The judges Biden has already appointed "will bring balance to our federal judiciary and help ensure a fair justice system for all Americans for years to come," Durbin told Newsweek in a statement.

"It's my mission to make sure that we keep confirming this caliber of judges at an efficient pace" going forward, Durbin said.

How quickly Senate Democrats can advance Biden's judicial nominees remains to be seen.

The fall calendar for Congress is stuffed with debates over must-pass legislation to keep the government funded, leaving little time for other legislative activity. The debate over a shutdown will no doubt overshadow other issues on Capitol Hill in the next few weeks.

But the current pipeline of judicial nominees includes 17 that are teed up for a final vote in the Senate, where Democrats are in control and can confirm Biden's court picks without Republican support. Another nine judicial nominees are waiting for a vote in the Judiciary Committee, the next-to-last step for final confirmation.

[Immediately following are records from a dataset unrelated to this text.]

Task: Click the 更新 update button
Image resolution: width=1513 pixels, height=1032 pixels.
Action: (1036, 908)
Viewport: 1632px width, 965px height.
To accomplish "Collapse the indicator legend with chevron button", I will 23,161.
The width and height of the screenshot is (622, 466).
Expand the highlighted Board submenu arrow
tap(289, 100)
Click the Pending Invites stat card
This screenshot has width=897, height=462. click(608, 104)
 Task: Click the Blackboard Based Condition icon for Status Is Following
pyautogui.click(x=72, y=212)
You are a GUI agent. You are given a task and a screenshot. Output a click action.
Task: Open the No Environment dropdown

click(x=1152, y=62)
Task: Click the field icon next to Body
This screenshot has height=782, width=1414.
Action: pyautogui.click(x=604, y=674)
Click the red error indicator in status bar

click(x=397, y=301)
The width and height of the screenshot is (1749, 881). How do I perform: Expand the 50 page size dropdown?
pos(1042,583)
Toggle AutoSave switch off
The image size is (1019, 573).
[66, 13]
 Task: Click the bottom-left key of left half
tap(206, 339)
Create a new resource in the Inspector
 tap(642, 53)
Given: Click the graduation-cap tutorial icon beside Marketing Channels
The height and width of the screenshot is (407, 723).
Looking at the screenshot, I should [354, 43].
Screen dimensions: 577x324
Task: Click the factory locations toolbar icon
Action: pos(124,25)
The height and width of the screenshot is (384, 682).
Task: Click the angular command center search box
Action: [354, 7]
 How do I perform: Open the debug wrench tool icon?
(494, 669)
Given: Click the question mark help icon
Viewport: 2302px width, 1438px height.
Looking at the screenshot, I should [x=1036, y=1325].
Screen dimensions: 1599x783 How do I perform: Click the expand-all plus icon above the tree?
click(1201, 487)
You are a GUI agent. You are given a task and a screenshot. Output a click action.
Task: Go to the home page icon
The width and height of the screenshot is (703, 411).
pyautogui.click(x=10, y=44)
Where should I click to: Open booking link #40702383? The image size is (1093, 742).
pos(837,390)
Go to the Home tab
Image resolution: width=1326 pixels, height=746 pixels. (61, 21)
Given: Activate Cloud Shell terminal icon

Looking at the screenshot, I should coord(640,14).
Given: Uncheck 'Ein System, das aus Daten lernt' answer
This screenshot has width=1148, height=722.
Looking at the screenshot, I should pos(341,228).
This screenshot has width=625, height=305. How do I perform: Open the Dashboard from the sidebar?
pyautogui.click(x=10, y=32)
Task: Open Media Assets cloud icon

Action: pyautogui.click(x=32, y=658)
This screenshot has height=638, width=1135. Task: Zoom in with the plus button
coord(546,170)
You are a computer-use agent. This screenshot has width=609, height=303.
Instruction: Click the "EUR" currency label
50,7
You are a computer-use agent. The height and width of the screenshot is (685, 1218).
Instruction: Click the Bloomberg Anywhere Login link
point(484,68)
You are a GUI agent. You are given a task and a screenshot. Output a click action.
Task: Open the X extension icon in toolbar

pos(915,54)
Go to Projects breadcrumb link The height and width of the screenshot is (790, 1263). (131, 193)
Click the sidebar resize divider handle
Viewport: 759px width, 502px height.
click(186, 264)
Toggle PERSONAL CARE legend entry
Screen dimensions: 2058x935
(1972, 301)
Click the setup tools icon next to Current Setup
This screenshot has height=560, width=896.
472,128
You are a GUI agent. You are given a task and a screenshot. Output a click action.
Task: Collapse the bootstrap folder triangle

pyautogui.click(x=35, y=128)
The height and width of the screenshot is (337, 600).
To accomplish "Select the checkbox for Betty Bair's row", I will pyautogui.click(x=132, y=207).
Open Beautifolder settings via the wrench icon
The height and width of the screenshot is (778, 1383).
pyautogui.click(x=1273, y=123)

The numbers suggest Biden could significantly add to his impact on the courts this fall if Senate Majority Leader Chuck Schumer can carve out time for the votes while juggling the debate over government spending.

"Judicial nominees are very high on the list" of things Senate Democrats and the White House hope to accomplish, said Jeffrey Peck, a longtime Biden ally. They "will continue to push more and more judicial nominees through the Senate" in coming months, Peck said.

The push is driven in part by recognition that adding Biden appointees to the federal bench could help in potential legal fights in the future over the administration's policies on climate, abortion and other issues.

So far, the Senate has confirmed 140 of Biden's judicial nominees since he took office. The president has prioritized diverse nominees from underrepresented backgrounds, including Supreme Court Justice Ketanji Brown Jackson, the first Black woman appointed to the high court.

Biden is currently trailing former President Donald Trump's pace in appointing judges to the federal bench, though not by a wide margin. At this point in Trump's presidency, the Senate had confirmed 152 of his judicial nominees, a dozen more than Biden.

In comparison, at a similar point in their presidencies, Bill Clinton and George W. Bush had put 165 and 145 judges, respectively, on the federal bench.

Former Presidents Barack Obama, George H. W. Bush and Ronald Reagan appointed 107 or fewer federal judges through mid-September of their third year in office, according to a tracker run by the conservative Heritage Foundation.

"This has been a priority for Biden from the beginning," said Thomas Jipping, a senior legal fellow at Heritage who runs the organization's judicial tracker. Based on Biden's numbers of appointees so far, "he's having a pretty significant impact [on the courts] and will continue to do so into next year."

Whether or not Biden catches up to Trump in the overall number of judicial appointees between now and the end of his first term, it's unlikely he'll match Trump's impact on the Supreme Court.

Trump appointed three justices to the Supreme Court; Biden has only made one appointment to the high court so far. Trump's appointees shifted the Supreme Court's balance of power, giving it a 6-3 conservative majority. Since Trump left office the court has handed conservatives victories on abortion by striking down Roe v. Wade, affirmative action, and other issues.

While Trump has an edge over Biden in Supreme Court picks, Biden can still make an impact in reshaping the judiciary through appointments to appellate and district courts, said Greer Donley, a professor at the University of Pittsburgh School of Law and expert on abortion law.

On legal cases involving abortion, for example, "lower courts could potentially impact access on the margins in a way that could really matter," Donley said.

Others praised Biden's record on judicial appointments but said he has more work to do.

"Advocates are going to continue to push" on the issue, said Rakim Brooks, the president of the progressive groups Alliance for Justice and AFJ Action. As he approaches his fourth year in office, Brooks said, Biden "has to appoint more lower court judges as quickly as he can."